• WORK INSTRUCTION
Could you say how many lines in the records include "agent"? Please give the number by itself.

• Saved data entries
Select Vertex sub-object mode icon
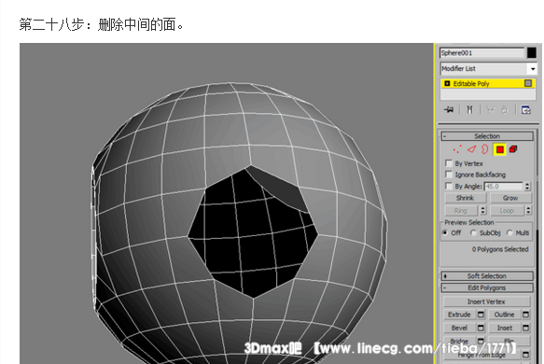 [457, 149]
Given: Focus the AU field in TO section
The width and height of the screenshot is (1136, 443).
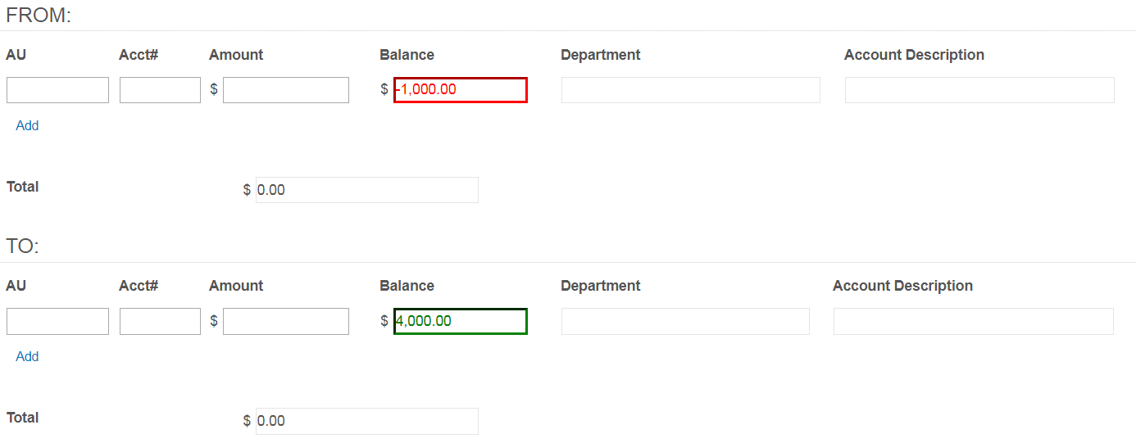Looking at the screenshot, I should (57, 321).
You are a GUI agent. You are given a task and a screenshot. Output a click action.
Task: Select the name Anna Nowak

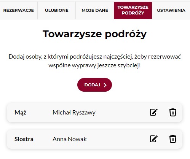[70, 139]
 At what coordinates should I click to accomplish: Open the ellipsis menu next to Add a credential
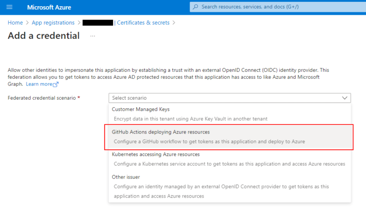point(92,36)
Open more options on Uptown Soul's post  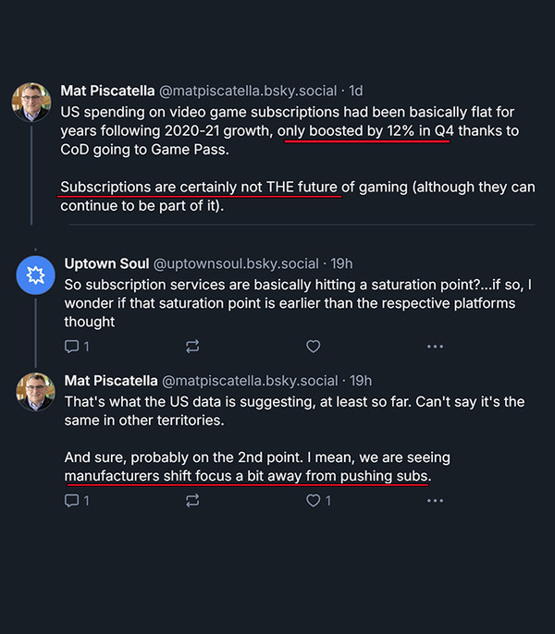[435, 347]
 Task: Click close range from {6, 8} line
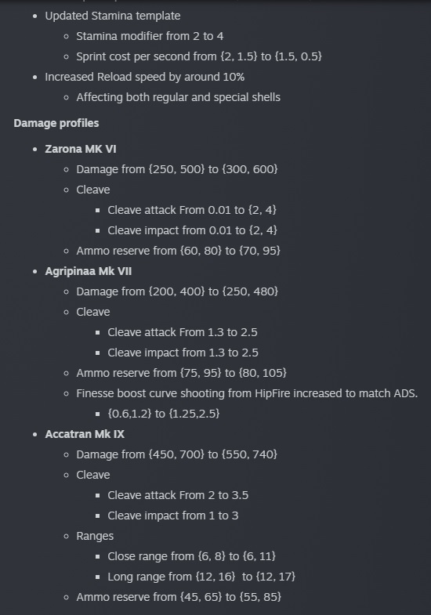click(191, 556)
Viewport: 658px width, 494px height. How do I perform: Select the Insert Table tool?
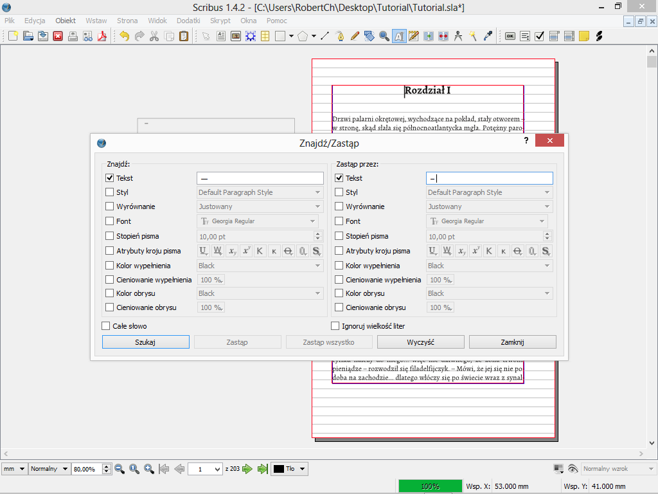265,36
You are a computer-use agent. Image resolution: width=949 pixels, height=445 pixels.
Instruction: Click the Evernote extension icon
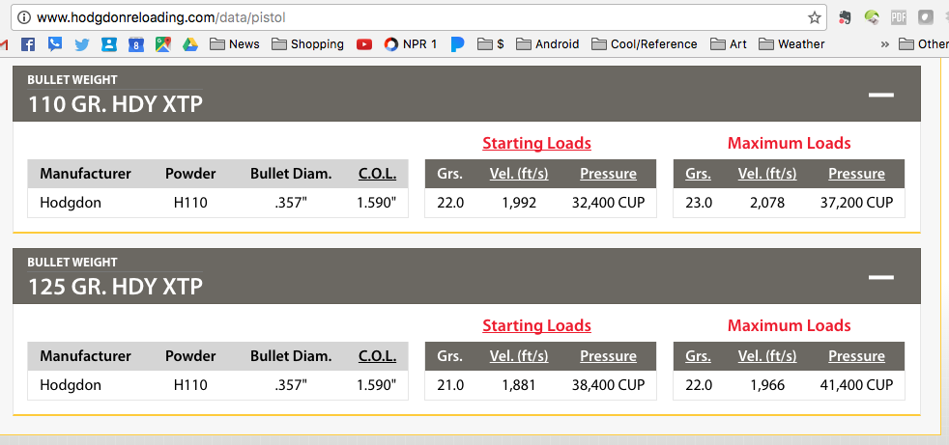pos(844,17)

• TASK RESPONSE
2